Result of structured data import operation

success

Whether import completed successfully

Type:

bool

entities_added

Number of entities added to graph

Type:

int

relations_added

Number of relations added to graph

Type:

int

rows_processed

Number of rows processed

Type:

int

rows_failed

Number of rows that failed to process

Type:

int

errors

List of errors encountered

Type:

List[str]

warnings

List of warnings

Type:

List[str]

quality_report

Data quality validation report (if validation enabled)

Type:

aiecs.application.knowledge_graph.builder.data_quality.QualityReport | None

start_time

When import started

Type:

datetime.datetime | None

end_time

When import ended

Type:

datetime.datetime | None

duration_seconds

Total duration in seconds

Type:

float

performance_metrics

Detailed performance metrics (if tracking enabled)

Type:

aiecs.application.knowledge_graph.builder.import_optimizer.PerformanceMetrics | None

success: bool = True
entities_added: int = 0
relations_added: int = 0
rows_processed: int = 0
rows_failed: int = 0
errors: List[str]
warnings: List[str]
quality_report: QualityReport | None = None
start_time: datetime | None = None
end_time: datetime | None = None
duration_seconds: float = 0.0
performance_metrics: PerformanceMetrics | None = None
__init__(success=True, entities_added=0, relations_added=0, rows_processed=0, rows_failed=0, errors=<factory>, warnings=<factory>, quality_report=None, start_time=None, end_time=None, duration_seconds=0.0, performance_metrics=None)
Parameters:
  • success (bool)

  • entities_added (int)

  • relations_added (int)

  • rows_processed (int)

  • rows_failed (int)

  • errors (List[str])

  • warnings (List[str])

  • quality_report (QualityReport | None)

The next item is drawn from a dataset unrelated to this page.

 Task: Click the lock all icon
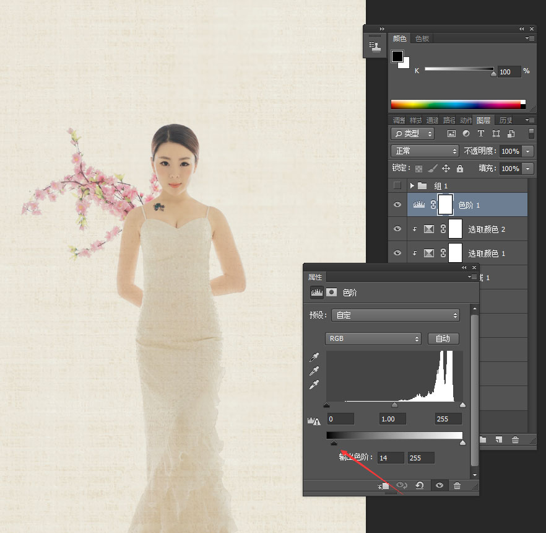pos(460,169)
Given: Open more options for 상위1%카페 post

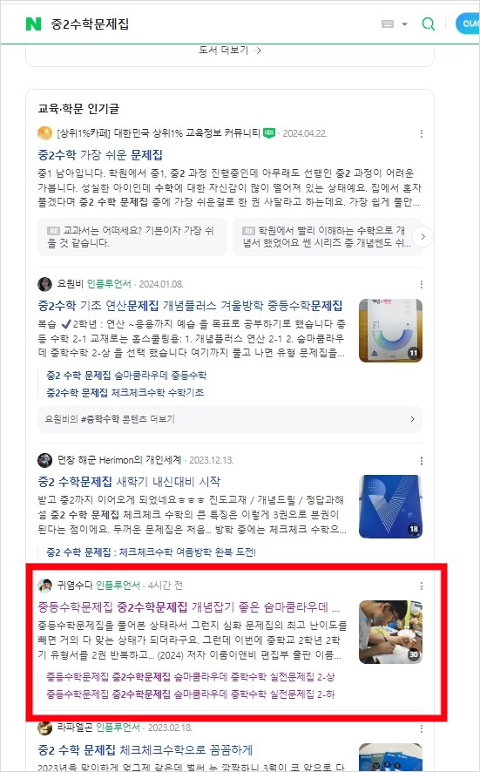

  • start_time (datetime | None)

  • end_time (datetime | None)

  • duration_seconds (float)

  • performance_metrics (PerformanceMetrics | None)

Return type:

None

Knowledge Graph Reasoning Module

Provides query planning, multi-hop reasoning, and inference capabilities.

class aiecs.application.knowledge_graph.reasoning.QueryPlanner[source]

Bases: object

Query Planning Engine

Translates natural language queries into structured, optimized execution plans.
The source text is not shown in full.